Children live in a world that is increasingly interactive, communications intensive and knowledge based. These students are standard bearers in the technological revolution, having never known anything else. Education must be based on a model that is appropriate for an information-driven society; we must prepare children for a future of unforeseeable and rapid change.

The technology gap between schools and the rest of the world is real, and it is growing. Whether we like it or not, the increasing persuasiveness and vitality of this technology are changing the expectations of our children and their world view. Schools of the future should look dramatically different from those we attended. If we plan carefully, if we bring teachers along wi th us and implement new technology wisely, together with other needed reforms, learning could be dramatically better. The technology to meet this challenge already exists and is in use outside of schools.

Children always have been explorers, born with the ability to interact and learn about the world. They play video games; they listen to music on digital compact disks; they help program the computerized controls of VCRs. These experiences have given children a different way of interacting with information compared with previous generations. Every school asks students to get on the bus every morning and leave a computer, TV, telephone, VCR, satellite dish and electronic games at home and arrive at school for talk, chalk and books. We must take advantage of students' interests in technology. We must learn to use the technology students play with daily as educational resources.

However, there is no single approach to technology implementation and no one system or application that is perfect for all schools or districts. Effective use of technology ultimately depends on the knowledge and skills of the teacher-the person with the greatest impact on the classroom environment.

Technology planning Technology is the inescapable companion of the 21st-century citizen. Steps taken now to provide equitable access, connectivity, training and support in schools will ensure that students and staff are proficient in using all forms of technology.

The first step in the planning process is to form a team of decision-makers with a broad range of expertise. The primary purpose of planning should be to take the organization to where it wants to be in the next one to three years. The technology plan should be a road map that lays out where the school or district should be in year one, two and three. It should be a solution-oriented document and not an equipment requisition.
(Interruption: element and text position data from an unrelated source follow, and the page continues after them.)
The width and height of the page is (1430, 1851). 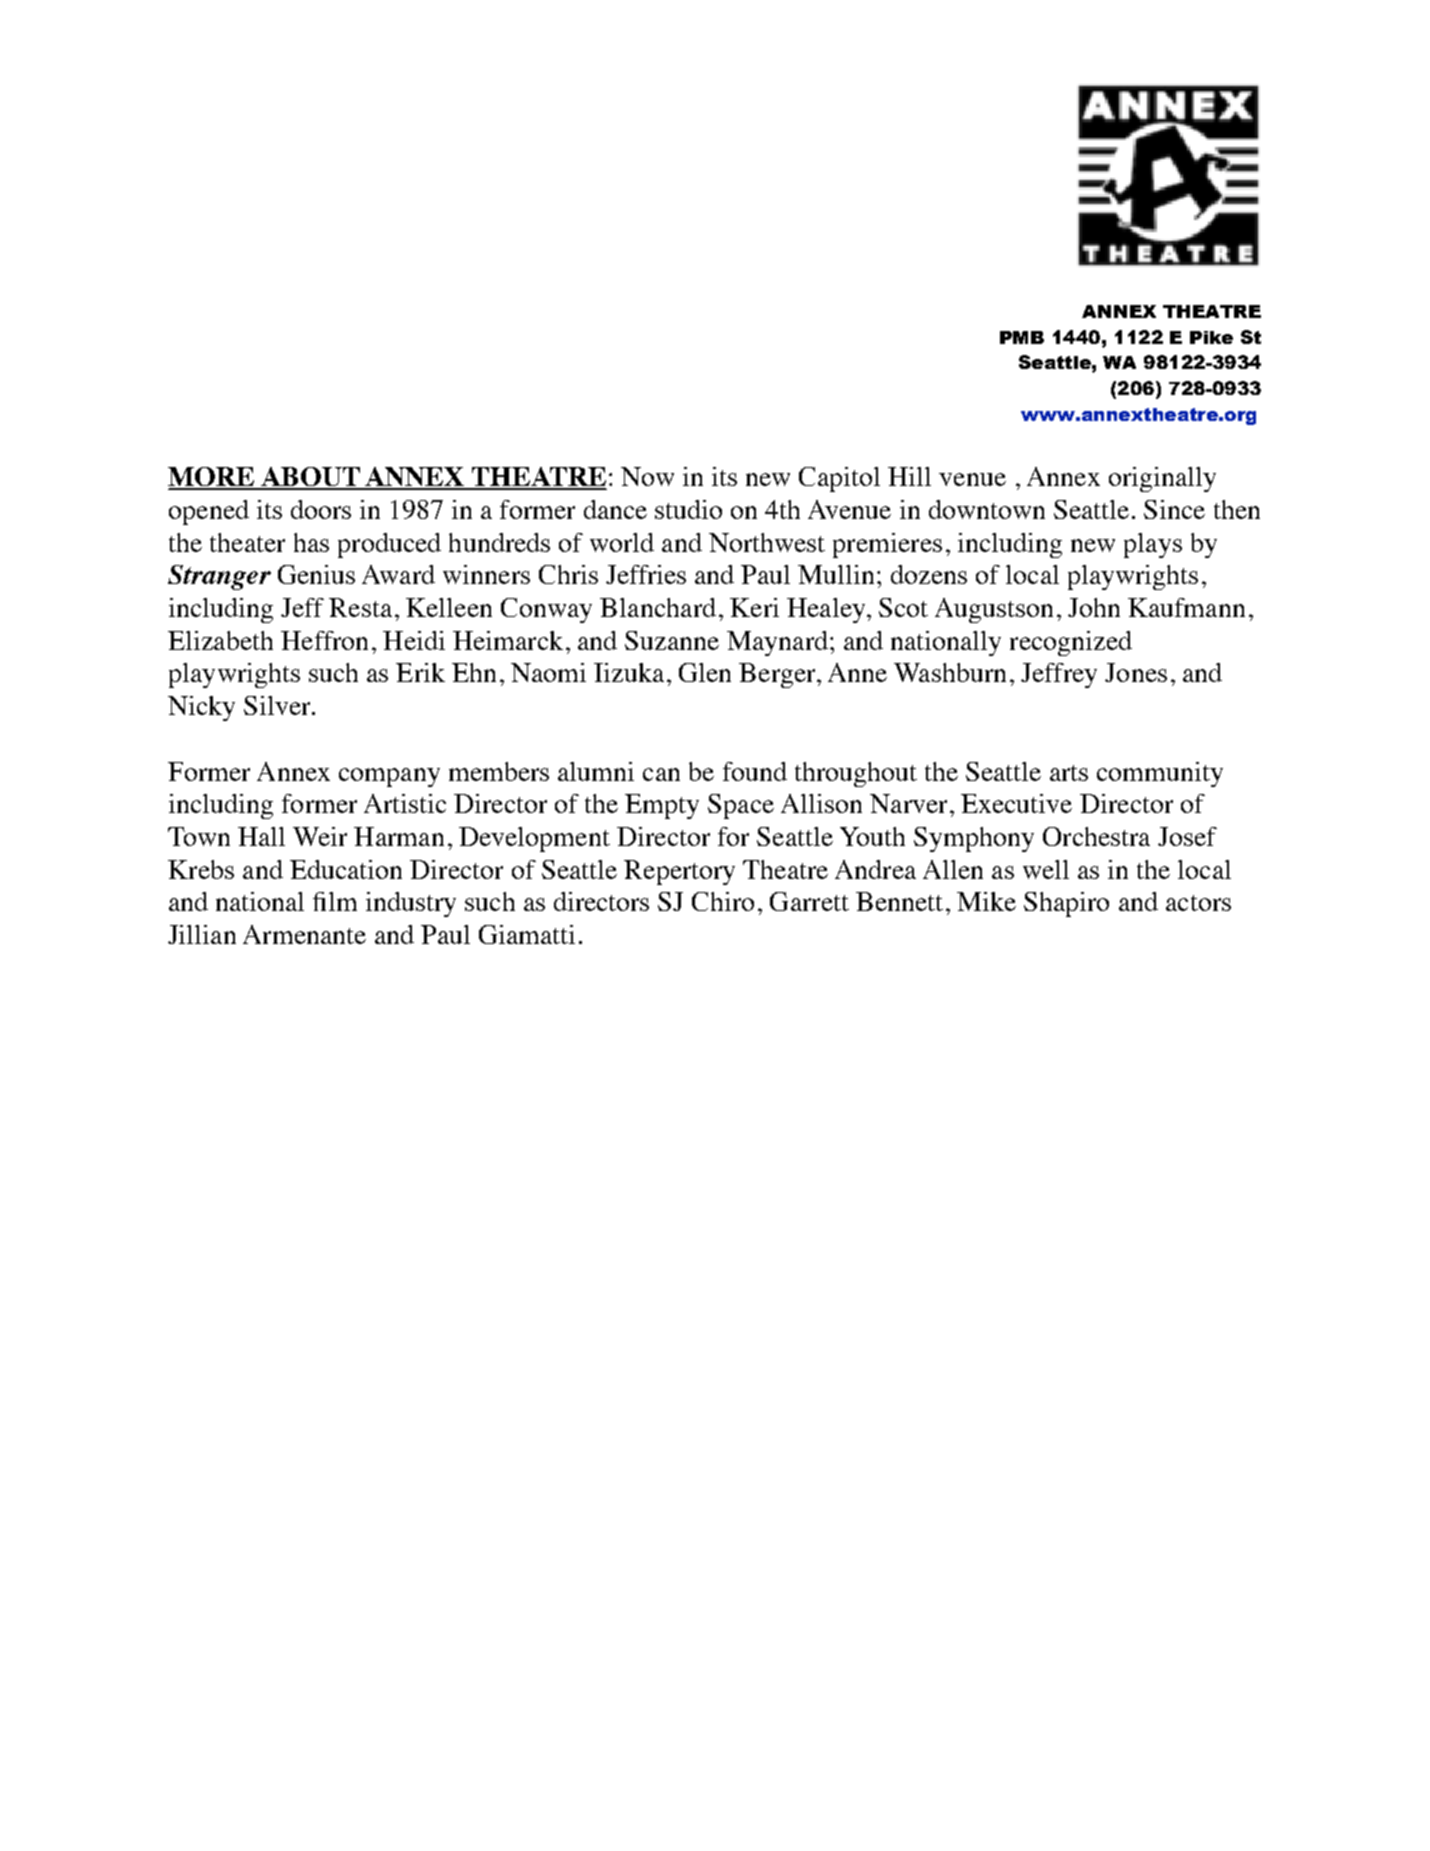 What do you see at coordinates (212, 478) in the page?
I see `MORE` at bounding box center [212, 478].
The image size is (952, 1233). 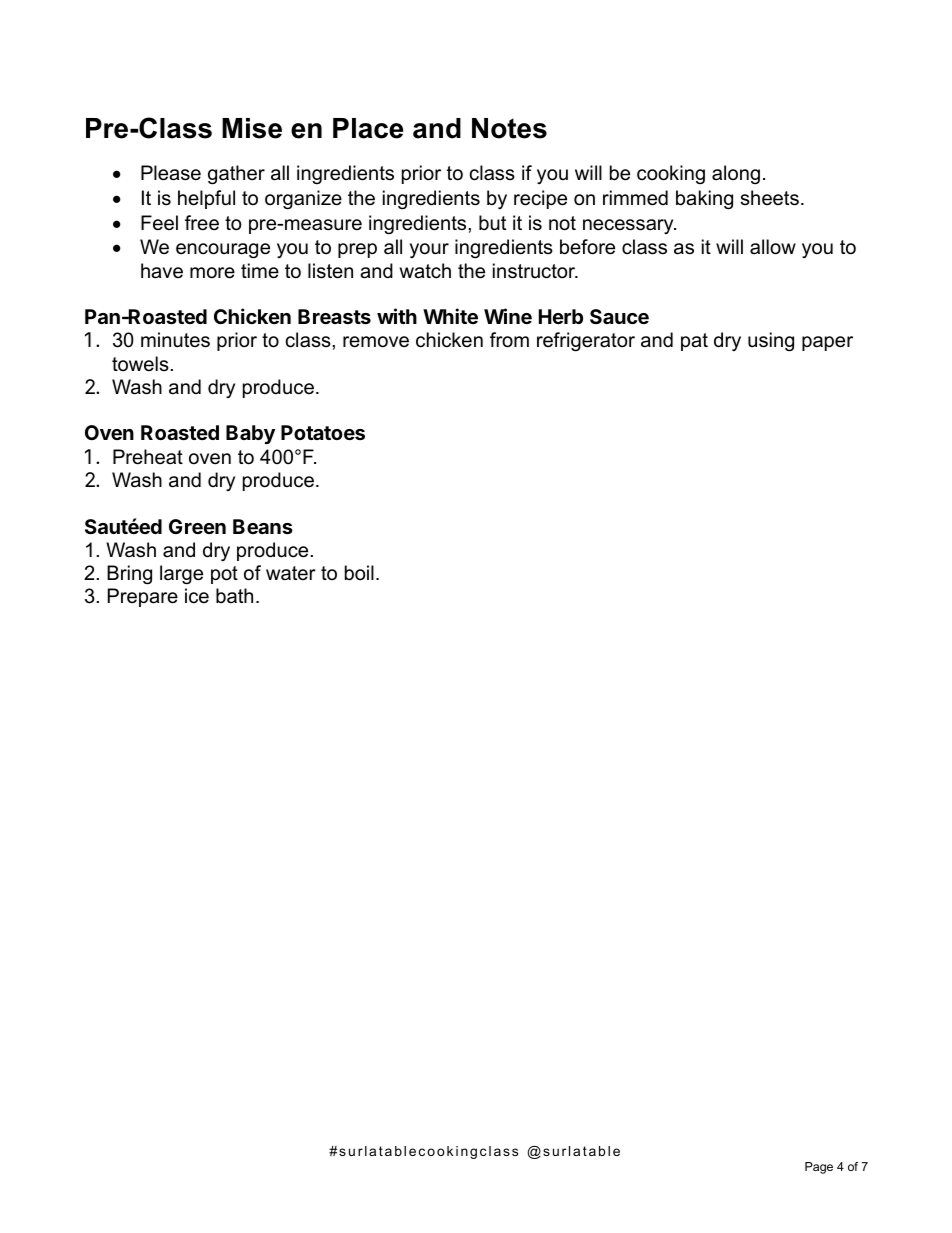 What do you see at coordinates (234, 596) in the image?
I see `bath` at bounding box center [234, 596].
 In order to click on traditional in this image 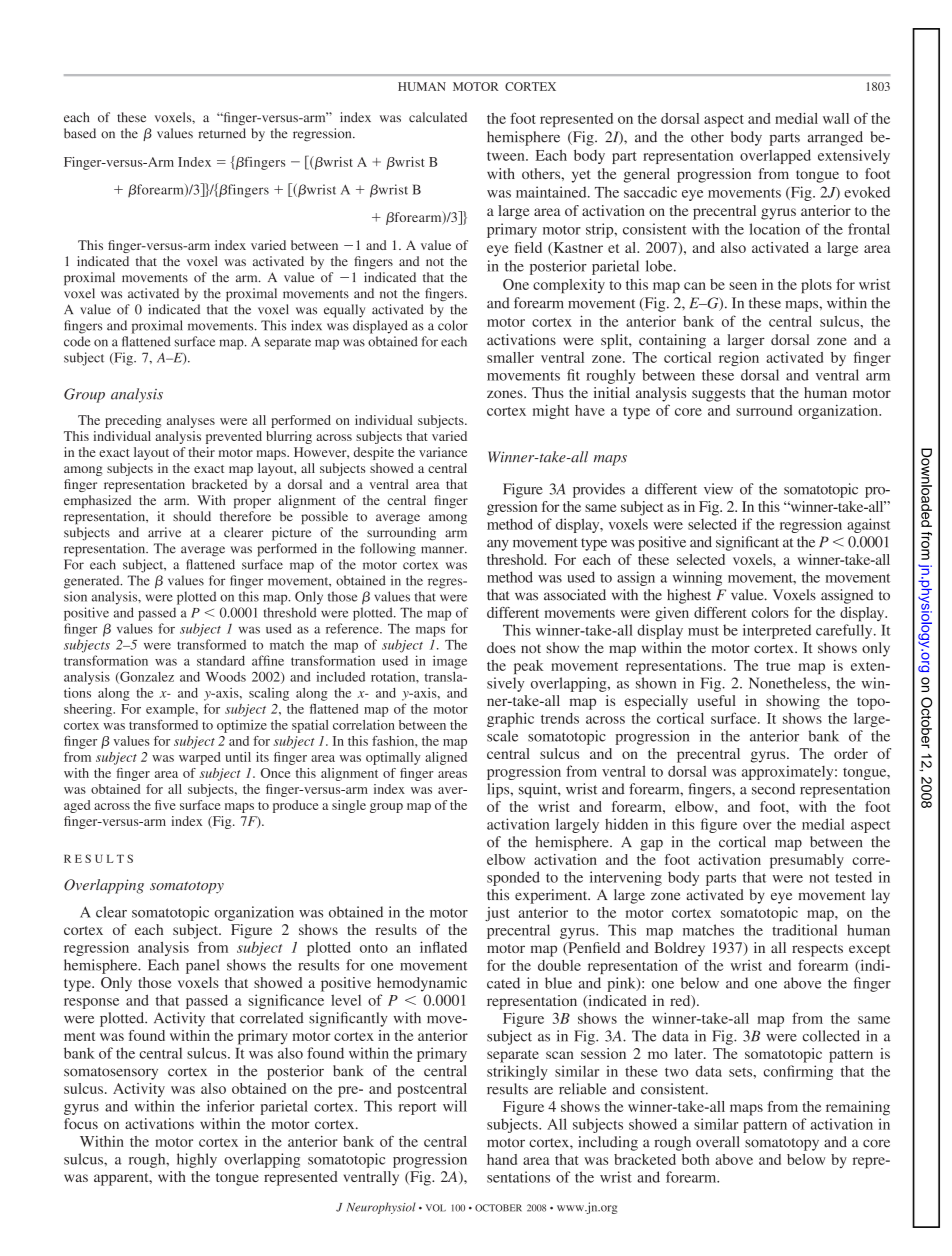, I will do `click(804, 930)`.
A technology plan is more than a list of product specifications. A comprehensive technology plan must follow a systematic approach that integrates products, people and process. It is common when developing a plan or assessing a system to focus only on products. Products-hardware, software and operating systems, and infrastructure-typically are easy to specify, quantify and observe. Most technology plans move all too quickly from, "what are we going to do?" to "what are we going to buy?" A successful, integrated approach to planning must focus equally on products, people and the process.

Designing the infrastructure The current nationwide push to provide students and teachers with access to the Internet has created a phenomenal rush to install a cabling infrastructure in schools across the country. There seems to be a misunderstanding in schools as to the importance of a well-designed network and an installation that follows the design. This is evidenced by projects such as Net Day, where cabling is being installed in schools all across the country by community volunteers. These installations are done based on an assumption that data access is the same as telephone access-run a wire, put in a jack and plug in a computer. This can result in an installation that does not meet EIA/TIA specifications. It already has been estimated that 85 percent of Net Day installations will have to be rewired in three to five years.

Designing and installing a cabling infrastructure that is future-proof is difficult. A cabling infrastructure is expected to support telecommunications connectivity for approximately 15 years. With this in mind, it does not pay to cut corners or use old design practices and technology. Since the cabling backbone is the main artery of information flow within schools, it is important to plan the design thoroughly and invest in long-term solutions. The building wiring infrastructure that is selected may be the most critical decision made; it is hard to reach design overkill for infrastructure.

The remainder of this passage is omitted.